The company advertising made general claims about their software's ability to strengthen organizations' ability to generate, store, and utilize knowledge, and the tools being the result of a decade-long research program at the Max Planck Institute of Physics into ways to support cognitive processes. Nelson Mandela was cited as a reference client who uses the Think Tools software "for policy formulation and policy coordination between the national, provincial and local levels".

The company was profitable prior to the IPO, with a net income of CHF 3.9 million with sales of CHF 10.6 million in 1999, mostly from services to companies with close relations to the World Economic Forum, but these figures were only a very small fraction of the value of the company's stock after the IPO (corresponding to an extremely high price-to-earning ratio), characteristic of dot com bubble companies before share price collapse.
In the peak year, 2000, sales were CHF 25.3 million, but the company made a CHF 19.8 million loss.

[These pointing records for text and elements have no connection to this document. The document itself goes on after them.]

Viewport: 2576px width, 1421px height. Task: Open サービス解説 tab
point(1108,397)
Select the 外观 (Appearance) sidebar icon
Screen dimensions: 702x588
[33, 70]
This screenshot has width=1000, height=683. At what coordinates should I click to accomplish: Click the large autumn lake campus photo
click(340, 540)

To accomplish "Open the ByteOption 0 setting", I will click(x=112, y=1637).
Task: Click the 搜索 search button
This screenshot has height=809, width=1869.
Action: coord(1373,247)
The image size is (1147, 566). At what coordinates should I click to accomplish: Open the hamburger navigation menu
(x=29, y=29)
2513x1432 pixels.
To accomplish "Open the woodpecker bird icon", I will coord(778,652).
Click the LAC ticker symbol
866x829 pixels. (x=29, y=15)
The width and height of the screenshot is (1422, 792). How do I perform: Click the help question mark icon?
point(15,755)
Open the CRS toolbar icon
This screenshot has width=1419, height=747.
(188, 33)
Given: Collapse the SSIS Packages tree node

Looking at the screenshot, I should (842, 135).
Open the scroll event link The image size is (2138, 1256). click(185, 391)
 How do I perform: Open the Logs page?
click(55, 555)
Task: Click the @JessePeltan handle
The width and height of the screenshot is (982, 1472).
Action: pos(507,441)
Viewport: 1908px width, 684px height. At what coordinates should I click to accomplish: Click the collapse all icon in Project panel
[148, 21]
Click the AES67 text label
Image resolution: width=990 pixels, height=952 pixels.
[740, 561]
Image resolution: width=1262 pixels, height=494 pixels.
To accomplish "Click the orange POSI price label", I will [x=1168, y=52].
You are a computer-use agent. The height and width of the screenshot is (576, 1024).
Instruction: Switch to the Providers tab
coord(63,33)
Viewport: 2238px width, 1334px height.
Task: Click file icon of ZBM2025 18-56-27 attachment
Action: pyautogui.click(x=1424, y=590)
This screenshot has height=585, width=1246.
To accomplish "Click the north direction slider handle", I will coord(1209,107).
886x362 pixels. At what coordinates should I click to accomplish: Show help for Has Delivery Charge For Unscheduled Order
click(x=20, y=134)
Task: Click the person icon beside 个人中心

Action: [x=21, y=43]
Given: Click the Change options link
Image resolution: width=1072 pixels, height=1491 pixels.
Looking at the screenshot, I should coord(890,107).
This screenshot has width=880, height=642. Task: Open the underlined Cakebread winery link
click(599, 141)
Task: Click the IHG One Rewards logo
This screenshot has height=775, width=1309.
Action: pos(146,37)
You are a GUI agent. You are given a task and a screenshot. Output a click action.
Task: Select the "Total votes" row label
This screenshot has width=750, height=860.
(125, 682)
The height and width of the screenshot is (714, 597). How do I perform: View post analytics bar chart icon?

==Controversies and collapse==

The downward slope of the share price resulted from analysts reporting the stock to be seriously overvalued, from the allegations of plagiarism of the works by the biochemistry professor Frederic Vester in its Think Tools Suite product, from the collapse of sales after the IPO, and the company's inability to progress toward implementing the visions that had raised the investors' expectations extremely high.
It also turned out that the information about the company and its product had been misleading. For example, most of the reference clients at the time of the IPO did not actually use the Think Tools Suite for anything.
The company's business model was to sell the Think Tools Suite software licence for a one time fee, up to CHF 1 million per licence, and the market of companies willing to buy the software was very quickly exhausted.

In 2001 sales were only CHF 3.4 million, and the company made a CHF 14.5 million loss.
On November 2, 2001 shares traded at CHF 26.
Only after the company's failure became apparent did the investors start questioning whether the Think Tools software actually had the capabilities claimed by von Müller.

On January 3, 2003 the company's shares traded at CHF 8.20.
Sales in 2003 were CHF 1.9 million, with operating expenses of CHF 12.2 million.

In May 2004 Think Tools agreed to merge with the Swiss IT company redIT AG. As a result, redIT AG became a publicly traded company in the Swiss stock exchange.
In October 2004 redIT AG sold the rights to the main remaining Think Tools asset, the Think Tools Suite, to the Parmenides Foundation (also founded by Albrecht von Müller). The sales price was CHF 350,000.
Parmenides Foundation renamed Think Tools Suite to Parmenides Eidos Suite - Visual Reasoning and Knowledge Representation, and is selling it.

==Legacy==

The company has still been portrayed positively years after it ceased to exist: "A Swiss based advisory firm with a high powered board comprising former Prime Ministers, financiers, industrialist and the founder of the World Economic Forum, Klaus Schwab. 'A brilliant experience, Think Tools had advised DASA on developing the A-380 Airbus, Nelson Mandela and the South African government on development policy options and a variety of corporates and governmental entities around the world.'” After 2004, Think Tools products and ideas continued to be discussed in scholarly articles about scenario development.
The German government used the software for critical decision making projects.

==Related controversies==
The Swiss Federal Banking Commission fined Swiss private bank Vontobel CHF 21 million after the Swiss stock exchange alerted the commission to irregularities in Think Tools' IPO, which was underwritten by Vontobel. Vontobel had anticipated a high post-IPO share price and had retained 52.14 per cent of the shares that should have been sold at the IPO, and sold the shares after the IPO when their price was substantially higher than the CHF 270 issue price.